L'assurance chômage des transfrontaliers représente un coût important pour l'Unédic : 800 millions d'euros en 2023, et 9 milliards d'euros depuis 2011, sans aucun mécanisme de neutralisation. Cette situation ubuesque doit cesser ! La solution ne réside pas dans la baisse des indemnités envisagée par le gouvernement précédent, mais dans une réforme structurelle du régime social des travailleurs transfrontaliers, en lien avec nos voisins.

Malgré cela, le RDSE votera ce texte. (Applaudissements sur les travées du RDSE ; Mme Sylvie Vermeillet applaudit également.)

Mme Sylvie Vermeillet, rapporteure.  - Très bien !

M. Jean-Marie Mizzon .  - (Applaudissements sur les travées du groupe UC et sur quelques travées du groupe Les Républicains) Je salue le travail remarquable de notre collègue Sylvie Vermeillet. (Mme Sylvie Vermeillet le remercie.) Sa rigueur et son investissement ont été déterminants pour éclairer notre commission.

L'article 53 de notre Constitution exige que certains accords internationaux soient autorisés par le Parlement.
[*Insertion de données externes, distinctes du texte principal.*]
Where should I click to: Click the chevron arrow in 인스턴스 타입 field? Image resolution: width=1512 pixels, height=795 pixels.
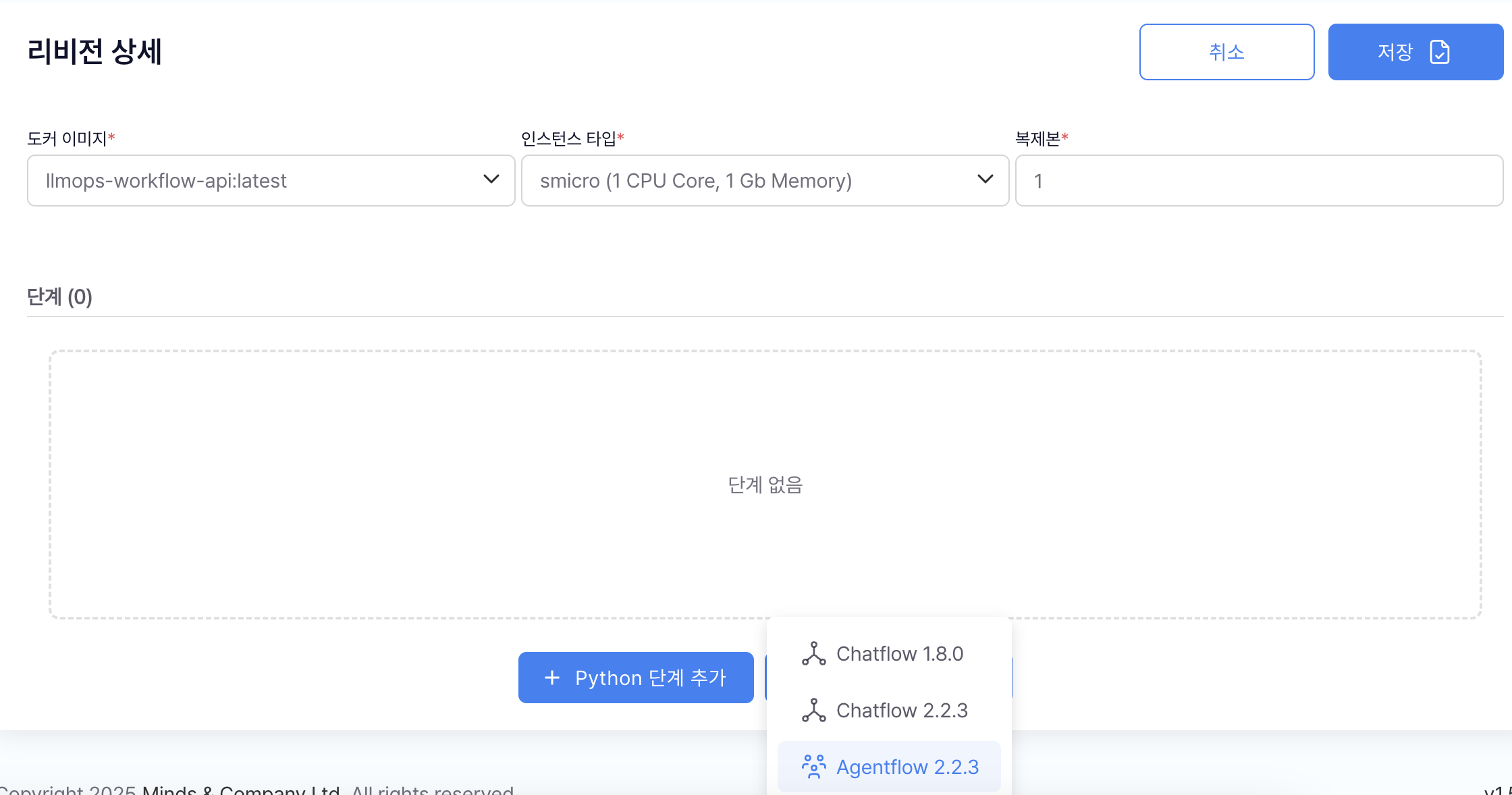[986, 180]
Nous ne modifierons pas le contenu négocié par les diplomates. Il s'agit uniquement d'autoriser l'approbation de l'avenant du 27 juin 2023 modifiant la convention fiscale du 9 septembre 1966.

Les règles de partage d'imposition entre la France et la Suisse sont déterminées par deux accords principaux : celui de 1966 établit le principe de l'imposition dans l'État d'exercice de l'activité, et celui de 1983 qui crée une dérogation pour huit cantons.
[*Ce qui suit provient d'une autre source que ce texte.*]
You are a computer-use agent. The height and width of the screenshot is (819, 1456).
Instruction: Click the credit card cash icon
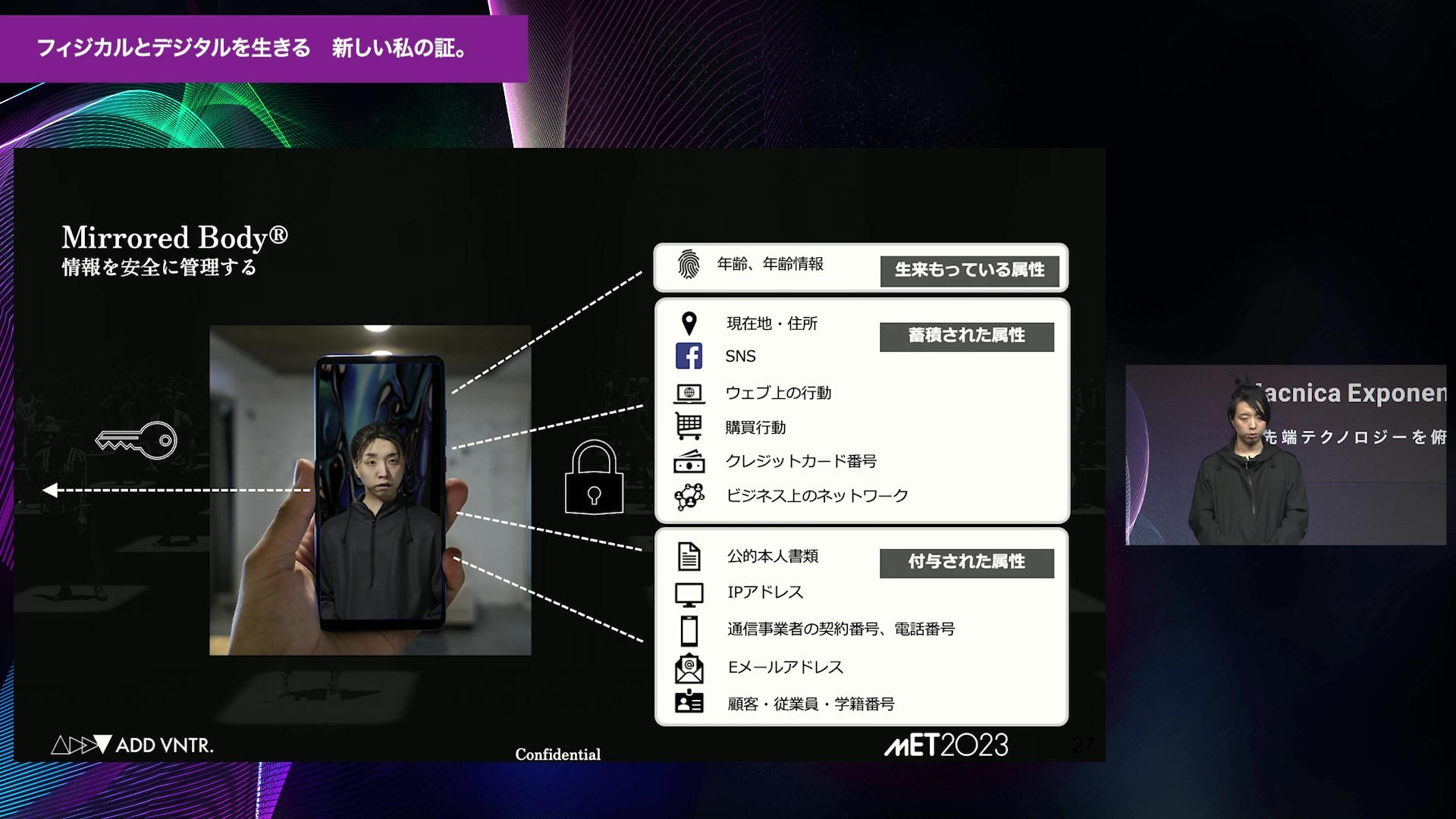[689, 461]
Le développement du télétravail a modifié l'équation des accords fiscaux existants. Afin de clarifier l'effet fiscal du télétravail, les autorités françaises et suisses ont conclu depuis 2020 des accords amiables.

Un premier accord relevant de celui de 1983 stipule que le télétravail dans la limite de 40 % du temps de travail ne remet pas en cause les modalités d'imposition.

L'avenant de juin 2023 pérennise, dans son premier volet, les accords temporaires sur le télétravail. Il retient le principe d'imposition dans l'État de l'employeur lorsque le télétravail n'excède pas 40 % du temps de travail. En contrepartie, il prévoit une compensation fiscale de 40 % des impôts dus sur les rémunérations des activités exercées en télétravail, versée à l'État de résidence. Cela participe d'une simplification administrative, tout en renforçant la sécurité juridique du régime de télétravail transfrontalier.

L'avenant intègre, dans son second volet, les dernières avancées de l'OCDE contre l'optimisation et la fraude fiscales -  clause anti-abus, mécanisme pour éviter la double imposition... Il intègre aussi un nouvel article garantissant l'imposition minimale des entreprises.

Nous devons toutefois rester attentifs à certains points : il est regrettable que le Gouvernement n'ait pas fourni d'évaluation précise de cet avenant sur nos recettes fiscales, l'échange automatique d'informations à partir de 2026 et les dix jours de mission temporaire assimilable à du télétravail suscitent aussi des inquiétudes.

Enfin, malgré cette mise à jour opportune, cette convention diffère du modèle de convention de l'OCDE.

Néanmoins, cet avenant apporte des ajustements nécessaires et modernise le cadre de nos relations fiscales bilatérales. C'est pourquoi le groupe UC votera ce texte. (Applaudissements sur les travées du groupe UC)

Discussion de l'article unique

L'article unique constituant l'ensemble du projet de loi est adopté.

(Applaudissements sur les travées du RDPI ; Mme Laure Darcos applaudit également.)

La séance est suspendue quelques instants.